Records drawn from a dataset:
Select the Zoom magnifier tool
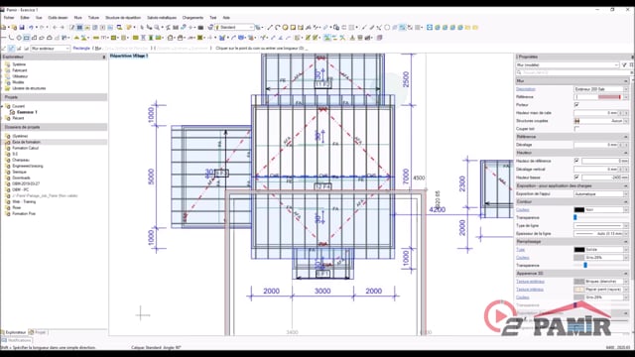Screen dimensions: 635x357 (157, 28)
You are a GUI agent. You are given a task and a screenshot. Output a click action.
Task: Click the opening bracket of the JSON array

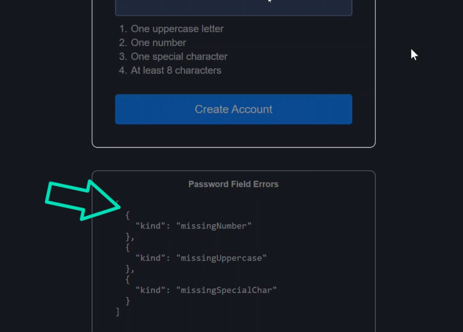[117, 202]
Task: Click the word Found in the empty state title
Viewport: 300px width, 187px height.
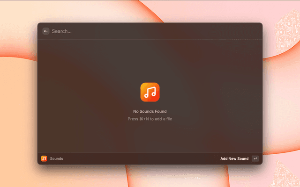Action: click(x=159, y=111)
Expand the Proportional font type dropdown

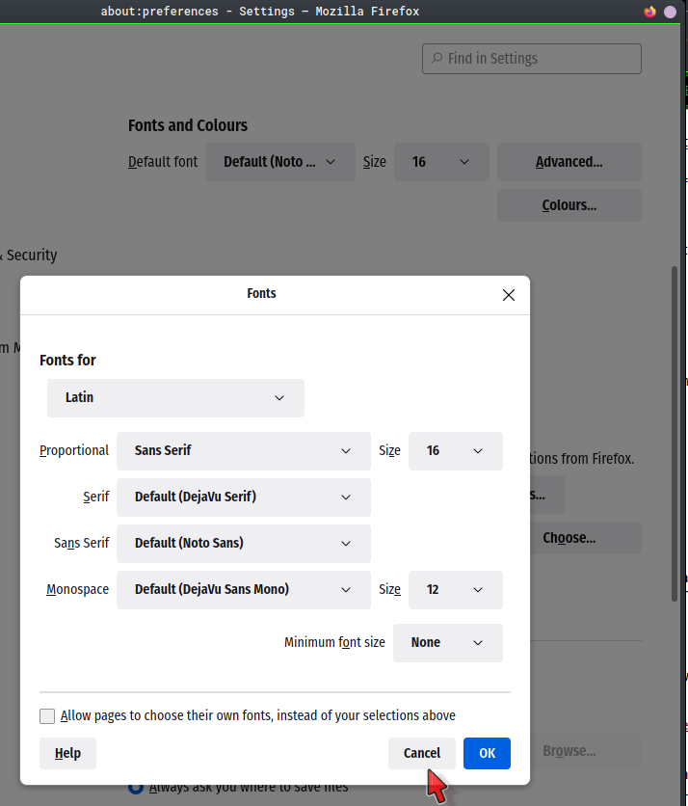point(243,451)
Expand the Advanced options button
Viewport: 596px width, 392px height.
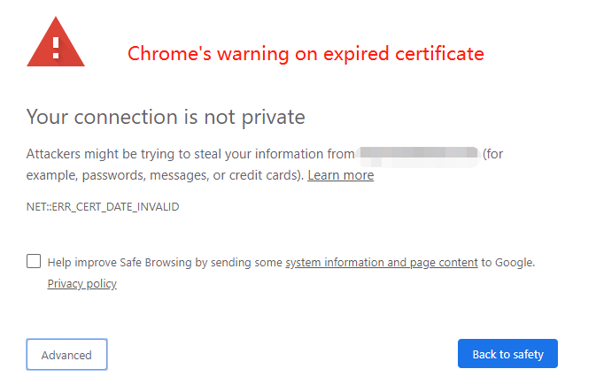66,354
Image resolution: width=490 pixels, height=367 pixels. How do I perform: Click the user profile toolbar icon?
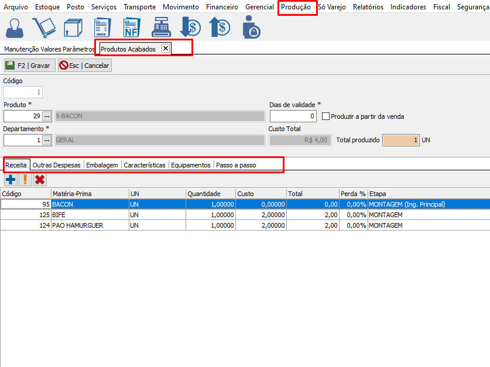(x=15, y=28)
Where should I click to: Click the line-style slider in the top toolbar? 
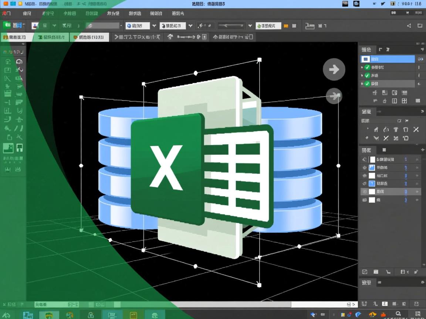[231, 26]
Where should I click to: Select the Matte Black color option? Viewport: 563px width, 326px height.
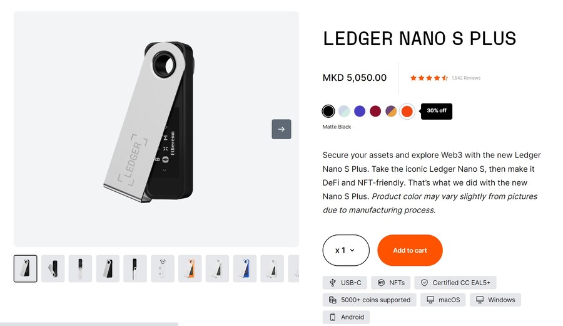click(x=328, y=112)
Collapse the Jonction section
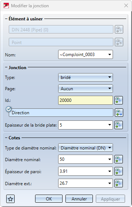This screenshot has height=207, width=132. [6, 67]
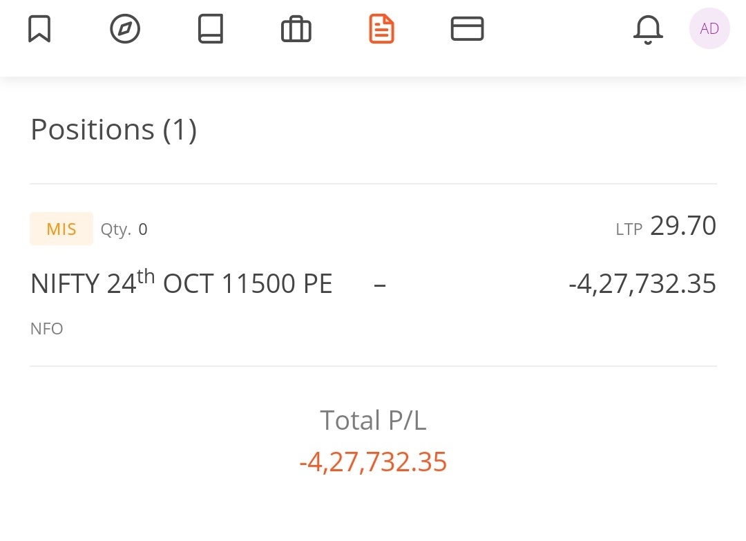This screenshot has height=541, width=746.
Task: Click the MIS product tag
Action: click(x=61, y=229)
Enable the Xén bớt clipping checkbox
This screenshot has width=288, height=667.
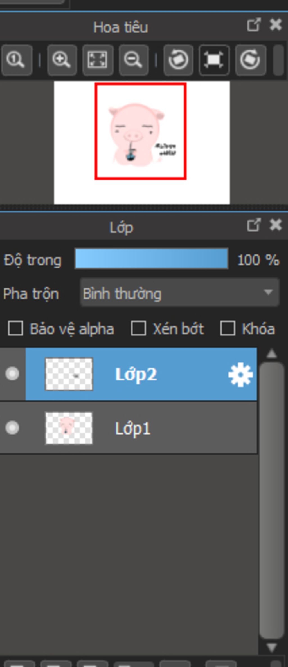(x=138, y=328)
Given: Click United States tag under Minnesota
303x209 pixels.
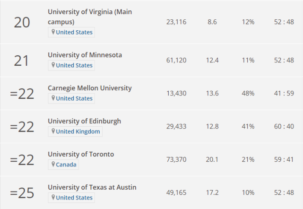Looking at the screenshot, I should click(x=74, y=65).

**EXERCISE**:
Output the records verbatim, every one of them, and keep the pictures out.

**EXERCISE OUTPUT**:
Select the Zoom magnifier tool
Screen dimensions: 635x357 (157, 28)
You are a GUI agent. You are given a task and a screenshot. Output a click action.
Task: Click the opening bracket of the JSON array

[117, 202]
Task: Click the word Found in the empty state title
Viewport: 300px width, 187px height.
Action: click(x=159, y=111)
Expand the Proportional font type dropdown

point(243,451)
Expand the Advanced options button
Viewport: 596px width, 392px height.
66,354
Image resolution: width=490 pixels, height=367 pixels. How do I perform: Click the user profile toolbar icon?
(x=15, y=28)
Where should I click to: Click the line-style slider in the top toolbar? 
[231, 26]
Where should I click to: Select the Matte Black color option? Viewport: 563px width, 326px height.
click(x=328, y=112)
Collapse the Jonction section
This screenshot has height=207, width=132. [6, 67]
This screenshot has height=541, width=746.
Task: Click the MIS product tag
Action: click(x=61, y=229)
Enable the Xén bớt clipping checkbox
This screenshot has width=288, height=667.
(x=138, y=328)
Given: Click United States tag under Minnesota
303x209 pixels.
Looking at the screenshot, I should click(x=74, y=65).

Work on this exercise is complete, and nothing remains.